Stored data
== Segment start ==

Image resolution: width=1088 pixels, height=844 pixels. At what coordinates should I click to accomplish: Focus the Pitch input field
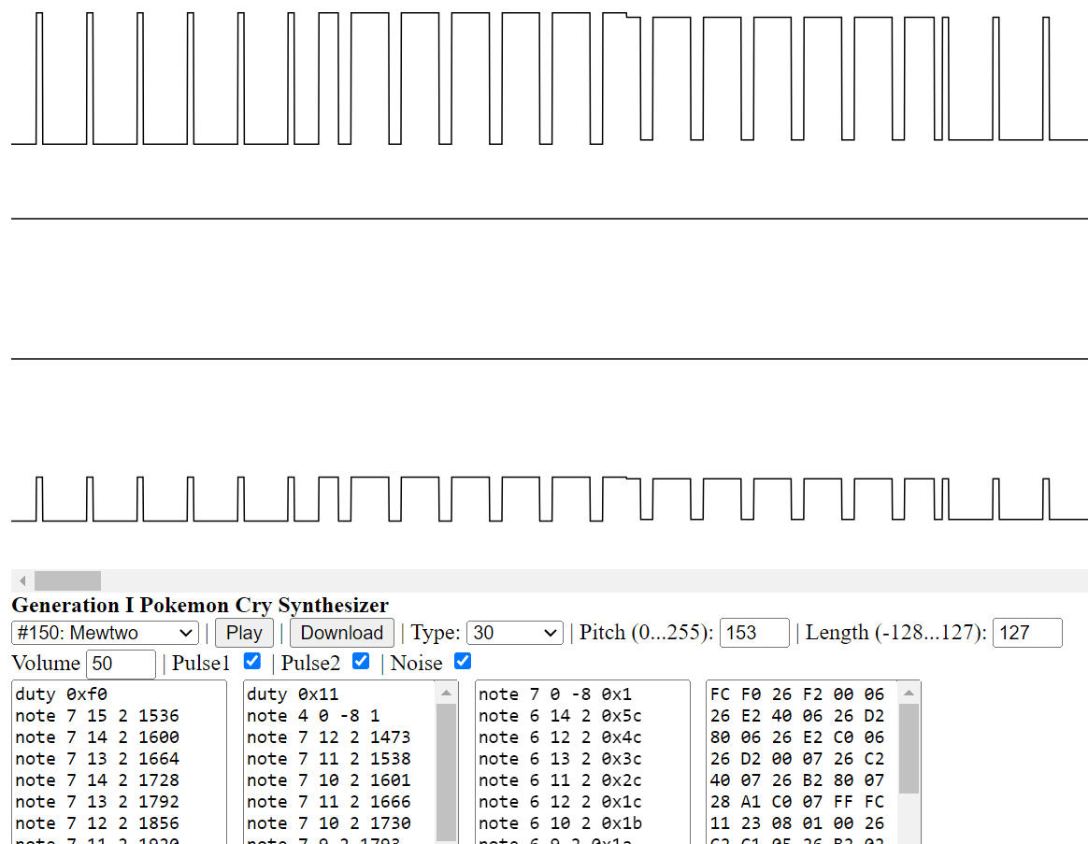click(x=753, y=633)
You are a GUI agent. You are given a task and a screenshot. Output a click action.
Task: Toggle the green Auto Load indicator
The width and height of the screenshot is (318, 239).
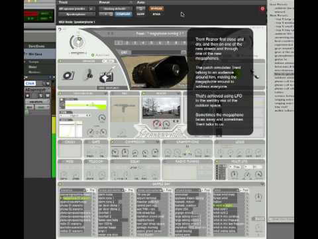(x=93, y=55)
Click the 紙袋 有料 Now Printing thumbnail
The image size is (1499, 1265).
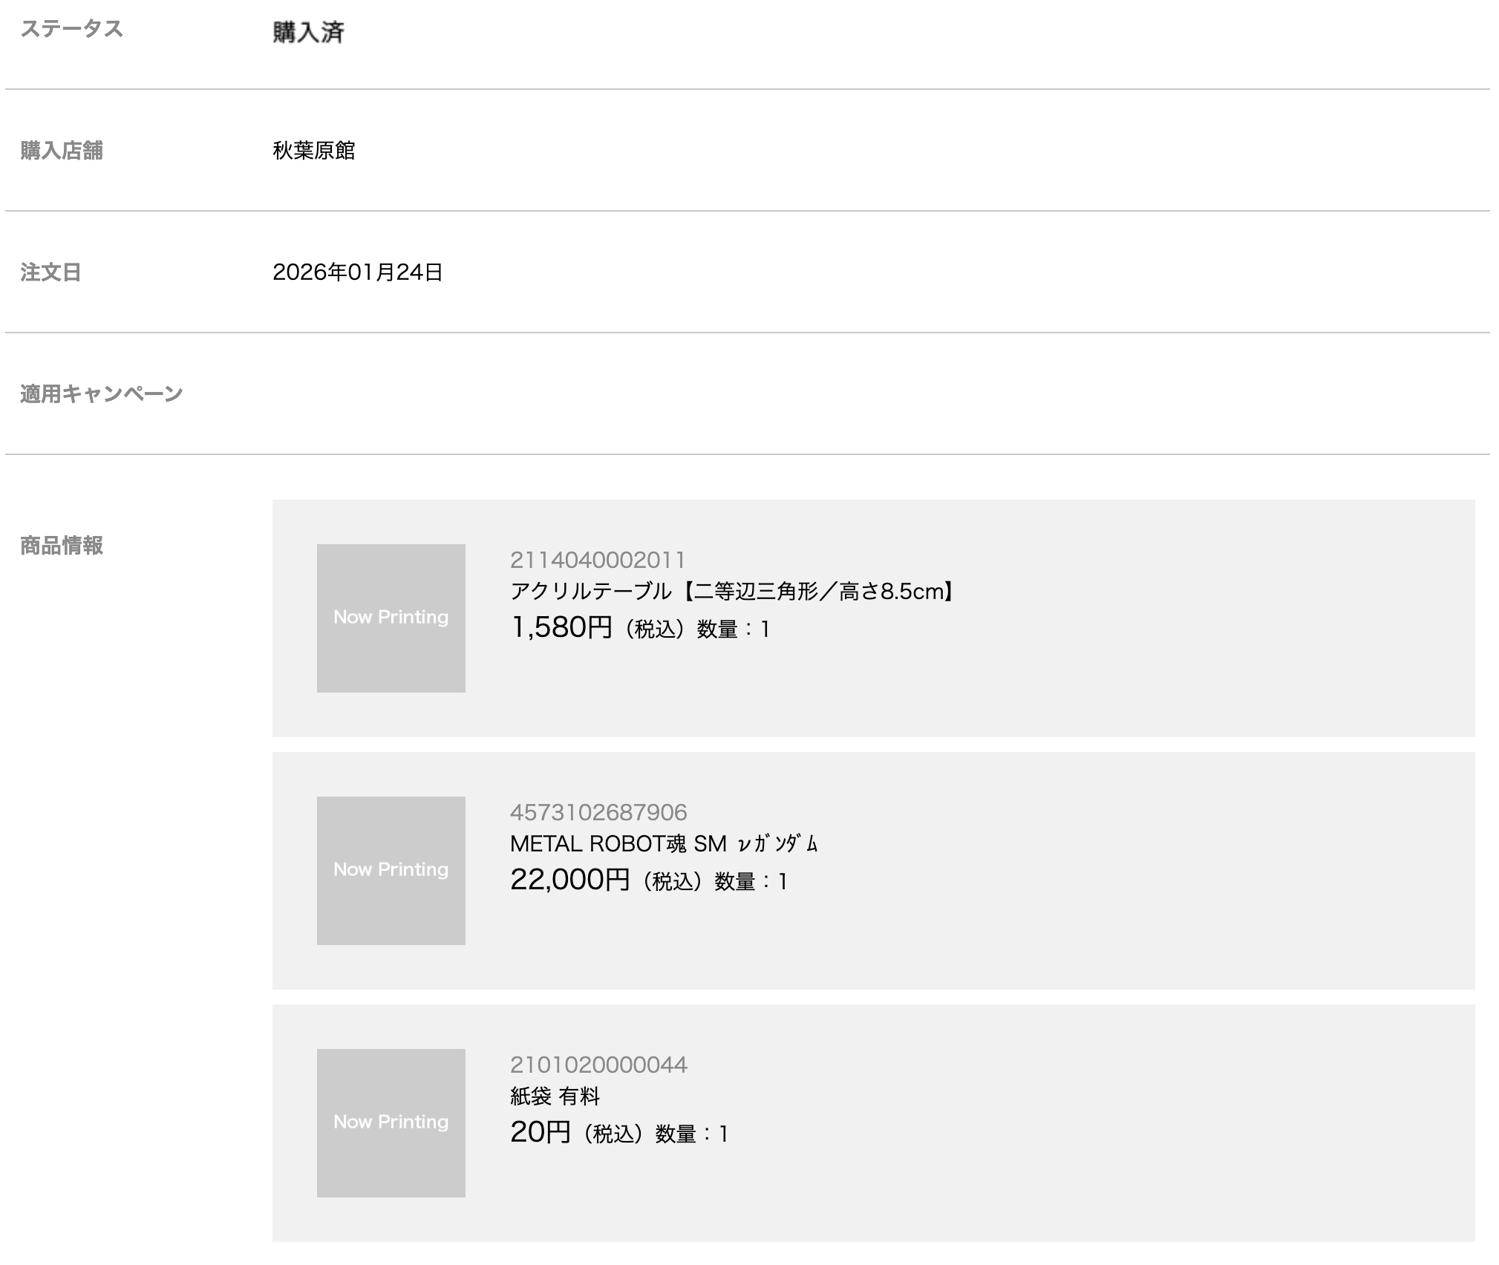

== Segment end ==

§ **Activity**: Pictures should be omitted. Please return exactly the lines from the line that holds "You are a GUI" through the end of the records.

§ **Task response**:
You are a GUI agent. You are given a task and a screenshot. Output a click action.
Task: Toggle the green Auto Load indicator
The width and height of the screenshot is (318, 239).
(x=93, y=55)
Click the 紙袋 有料 Now Printing thumbnail
The image size is (1499, 1265).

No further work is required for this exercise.